===== Input data =====
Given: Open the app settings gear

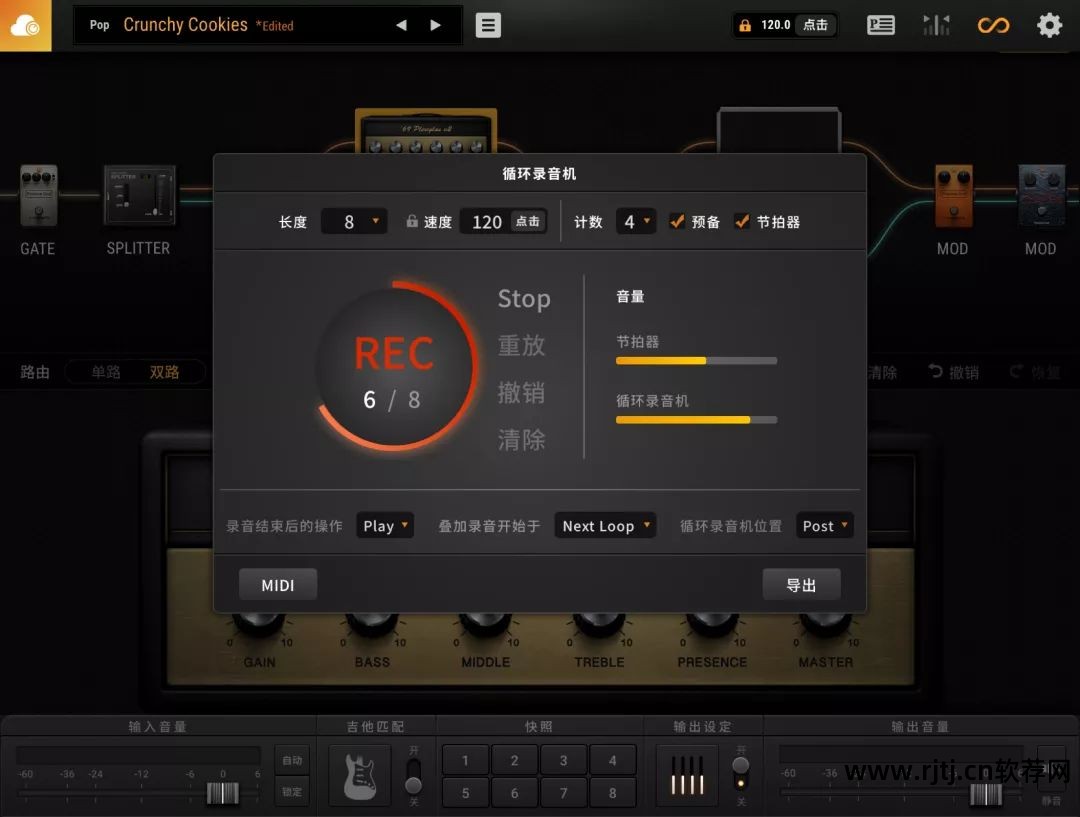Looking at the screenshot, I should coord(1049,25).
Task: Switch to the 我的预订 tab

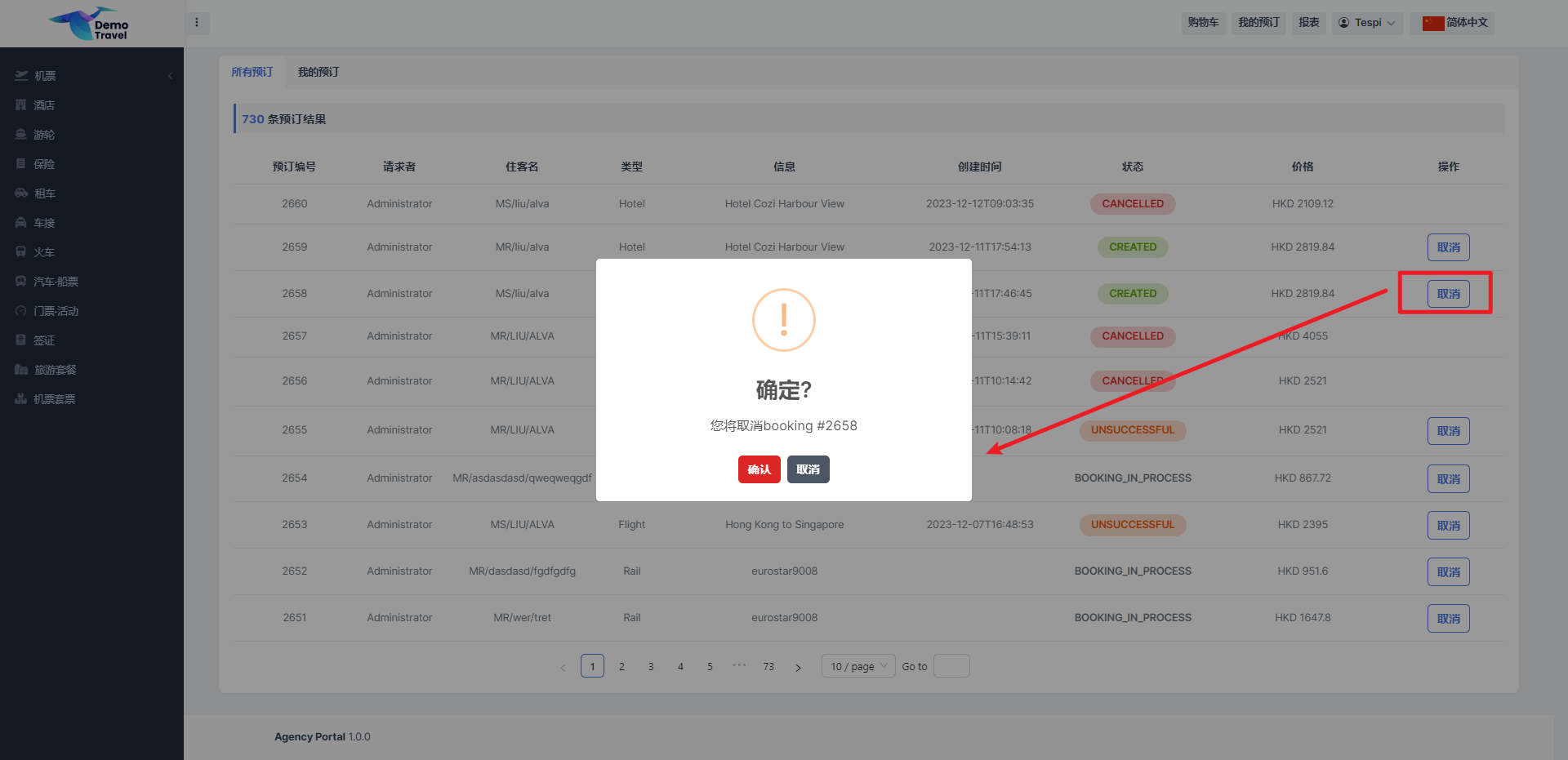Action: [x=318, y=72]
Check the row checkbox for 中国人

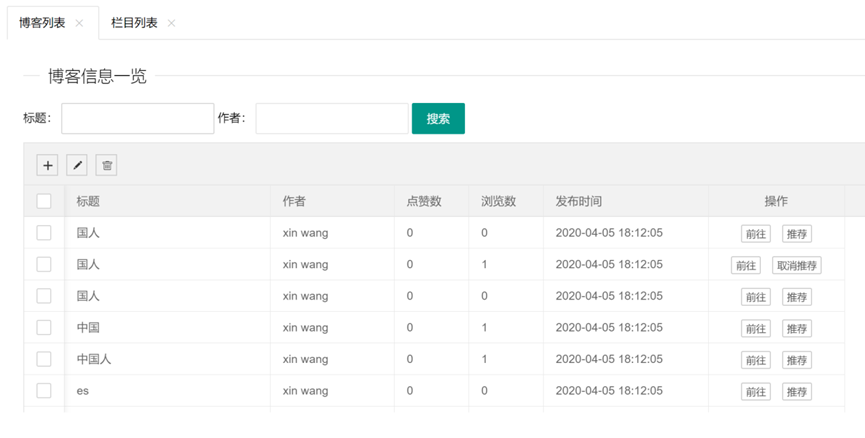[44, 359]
=====
===== Input data =====
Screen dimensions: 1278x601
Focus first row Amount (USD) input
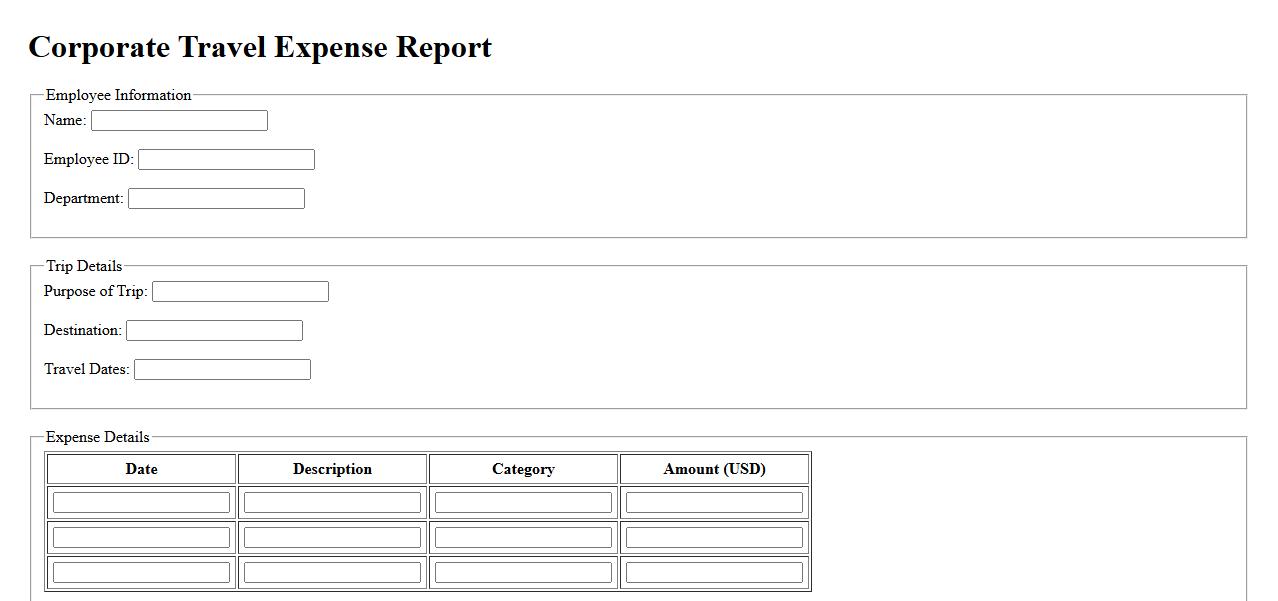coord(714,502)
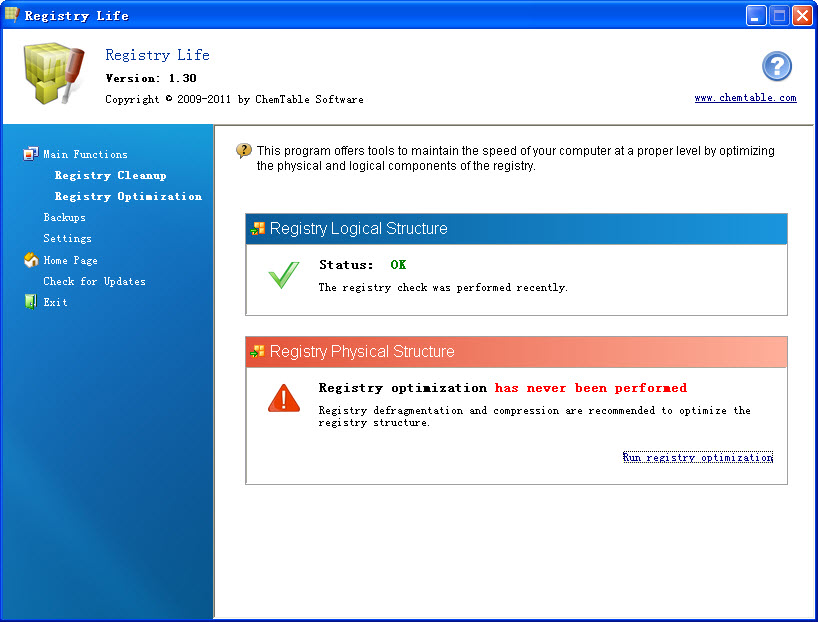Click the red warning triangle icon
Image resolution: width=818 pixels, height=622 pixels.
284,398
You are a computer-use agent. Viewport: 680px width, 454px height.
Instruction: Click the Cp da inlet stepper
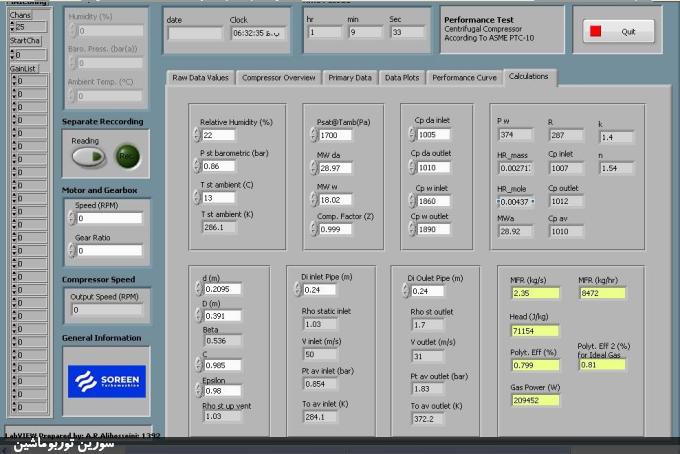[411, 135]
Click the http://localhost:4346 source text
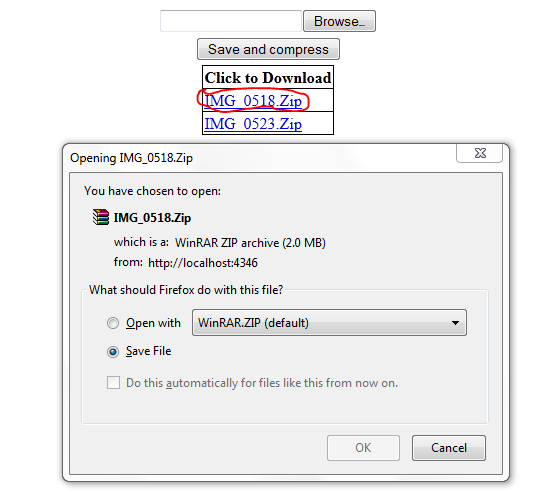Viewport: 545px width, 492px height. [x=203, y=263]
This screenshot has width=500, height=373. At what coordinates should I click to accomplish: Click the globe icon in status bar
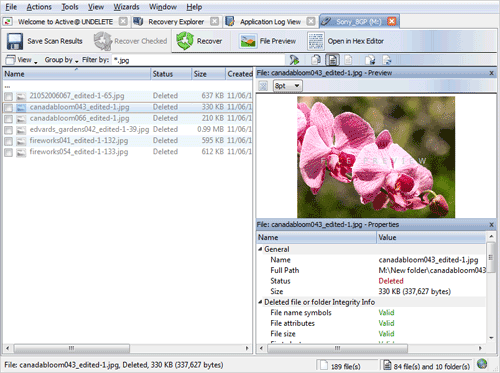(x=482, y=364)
=====
===== Input data =====
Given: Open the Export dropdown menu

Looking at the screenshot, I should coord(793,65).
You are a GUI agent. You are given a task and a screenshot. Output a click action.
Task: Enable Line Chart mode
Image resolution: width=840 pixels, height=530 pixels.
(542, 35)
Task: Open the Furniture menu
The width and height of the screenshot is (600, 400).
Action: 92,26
=====
- To do: Go line by line through the records above and copy each one containing "agent".

- Output below:
You are a computer-use agent. Viewport: 680px width, 454px height.
You are a GUI agent. You are given a task and a screenshot. Output a click action.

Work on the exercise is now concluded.